Jackie: Have you come to Section 13 to yourself in?
Drago: In your dreams, Chan!... I'm here to throw a little barbecue.
Jade: [after Drago breaks into Section 13] Call me crazy, but I'm thinking it's time for security upgrade.
Drago: Surrounded! Outnumbered! Maybe I shouldn't have gone solo.
[conjurse images of the Dark Hand then yells]
Drago: But I will not repeat your mistakes father!
[Conjures image of Shendu]
Drago: I will find the biggest, baddest henchmen in the world! And fulfill my destiny!
Jade: Don't you know what today is?
Uncle: Ha cha! Very important day! Day for Uncle's haircut.
Jade: Oh come on! You know it's my birthday. Now for breakfast I want chocolate chip pancakes with whipped cream and strawberries and...
Jackie: I'm sorry, Jade. Things are a little busy around Section 13 this morning. We'll have to celebrate your birthday later.
Drago: You are all pathetic! I'm looking for henchmen! Bone-crushing skull-caving henchmen!
[quietly to himself]
Drago: I can't believe I'm going to say this out loud but - I shouldn't have fired the enforcers.
Drago: It's near. Let's go.
[starts to leave]
Strikemaster Ice: Yo, hold up dog. Now we don't work for free. You want our services? You gots to show some green!
[Drago changes them]
Drago: You each have a small piece of my fire demon power: dragon speed, dragon strength, and dragon breath.
Strikemaster Ice: That'll work.
Jackie: And... Strikemaster Ice?
Jade: Hey. Pizza face got a Drago makeover.

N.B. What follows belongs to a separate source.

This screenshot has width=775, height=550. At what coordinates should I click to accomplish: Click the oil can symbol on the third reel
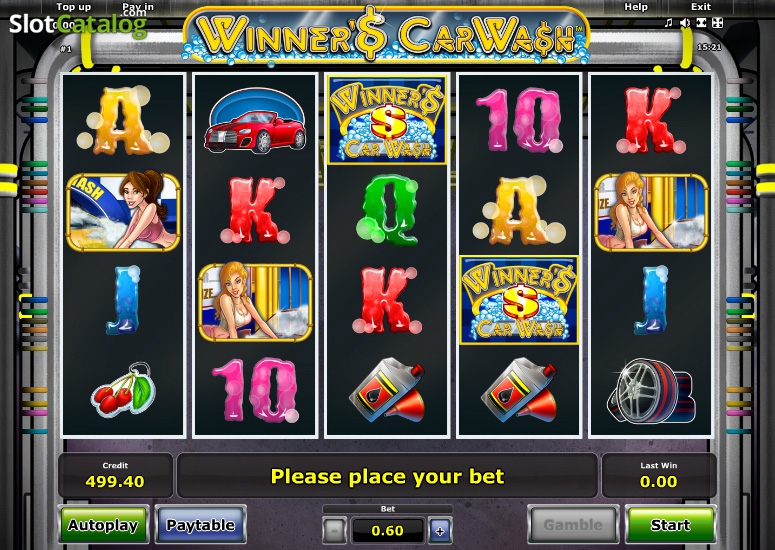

Strikemaster Ice: Yo dog. You didn't say *nothing* about putting the hurt on Chan! First day on the job, we already get a bonus!
Drago: Was that a joke? Did I hire clowns? I give you powers beyond your wildest imagination. And you can't get past an archaeologist, a tube of guts, an old man, and a little girl!
Uncle: Jackie, Drago must not obtain Earth Demon Chi. You must become living vessel.
Uncle: Jackie, do not let Drago touch you. He will try to drain Demon Chi.
Drago: Oh, I won't just touch you, Chan. I'll rip you apart!
Jade: You dine with the T, you get a helping of the J.
Strikemaster Ice: Yo shortstop. Why don't you let the grownups handle this? A'ight.
Jade: You afraid I'll whoop your butts again?
Strikemaster Ice: You got the crust little lady. Let's see if you got the sauce!